Peter Kistler, M.B.B.S., Ph.D., F.R.A.C.P., Baker IDI Heart & Diabetes Institute, 75 Commercial Road, Melbourne, VIC 3004. Fax: 61-03-9076-2461; E-mail: peter.kistler@bakeridi.edu.au

Abstract

Atrial Remodeling in Human HypertensionIntroduction: Hypertension (HT) is the most common modifiable risk factor for atrial fibrillation (AF), yet little is known of the atrial effects of chronic HT in humans. We aimed to characterize the electrophysiologic (EP) and electroanatomic (EA) remodeling of the right atrium (RA) in patients with chronically treated systemic HT and left ventricular hypertrophy (LVH) without a history of AF.

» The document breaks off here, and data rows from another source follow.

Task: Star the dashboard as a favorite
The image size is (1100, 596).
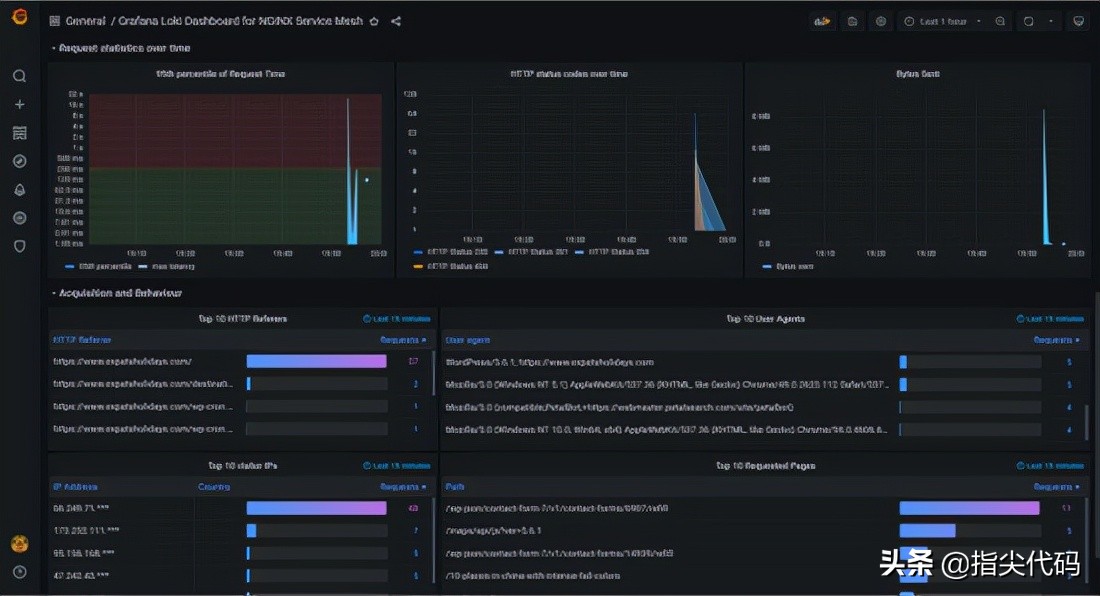Action: point(374,21)
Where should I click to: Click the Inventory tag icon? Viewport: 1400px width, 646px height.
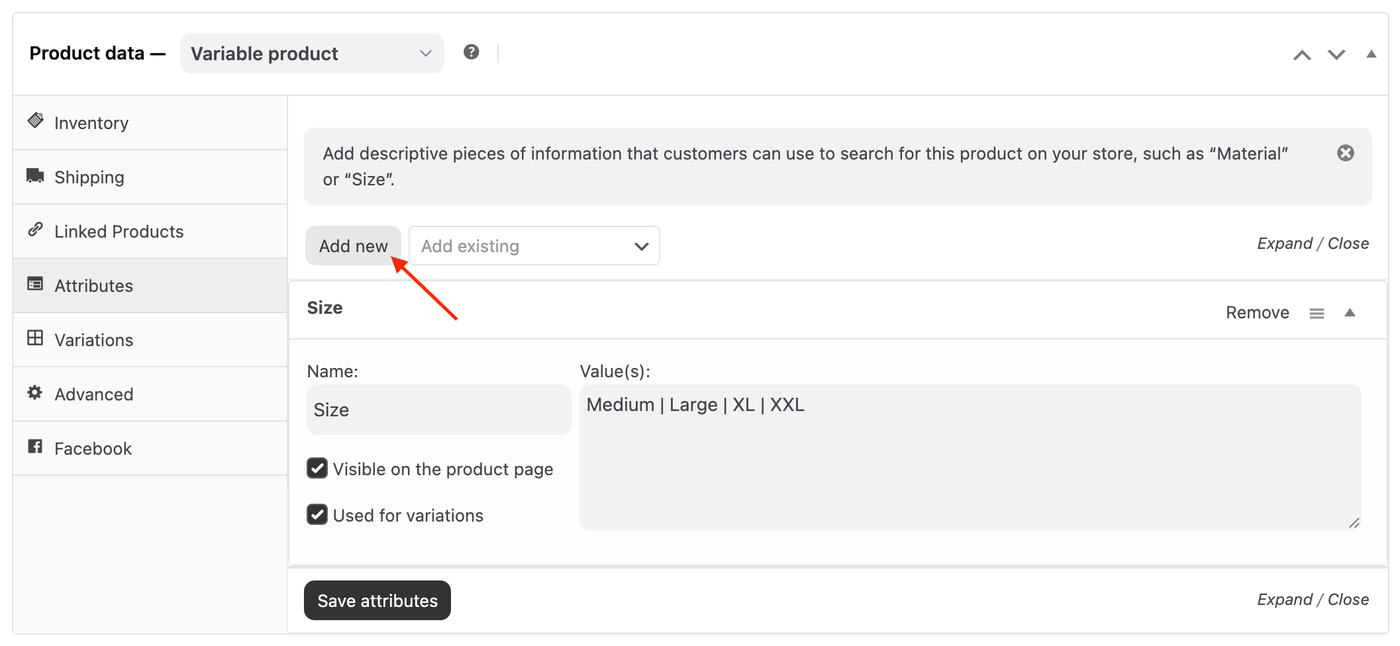tap(35, 121)
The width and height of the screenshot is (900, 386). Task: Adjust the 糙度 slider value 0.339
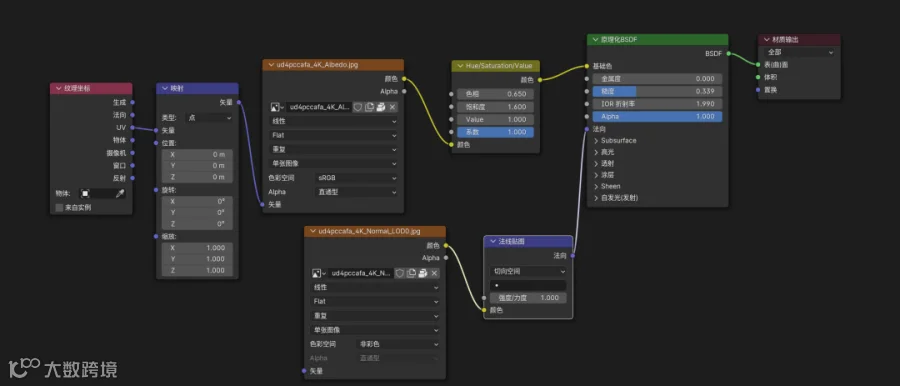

Methods and Results: Twenty patients with (systolic BP 145 ± 10 mmHg) and without (BP 119 ± 11 mmHg, P < 0.01) systemic HT underwent detailed conventional EP and EA voltage and activation mapping. We measured RA refractoriness at the coronary sinus and high septum at cycle lengths (CLs) 600 and 450 ms, and RA conduction velocities, activation times, and voltages at a global and regional level at CLs 600 ms and 300 ms. HT was associated with slowing of global (73 ± 17 cm/s vs 96 ± 12 cm/s in controls, P < 0.01) and regional conduction velocity particularly in the posterior RA (70 ± 17 cm/s vs 96 ± 12 cm/s in controls, P < 0.01) at the crista terminalis (fractionation and double potentials in HT 72%± 4 vs 43%± 23 in controls, P = 0.04). Mean RA voltage was similar between the 2 groups, however HT was associated with an increase in areas of low voltage (<0.5 mV; HT 13% vs controls 9%, P = 0.04). Sustained AF was induced in 30% HT patients and no controls.

Conclusion: Chronically treated systemic HT with LVH is accompanied by atrial remodeling characterized by: (i) global conduction slowing, (ii) regional conduction delay particularly at the crista terminalis, and (iii) increased AF inducibility. These changes may in part be responsible for the increased propensity to AF associated with systemic HT. (J Cardiovasc Electrophysiol, Vol. 22, pp. 1317-1324, December 2011)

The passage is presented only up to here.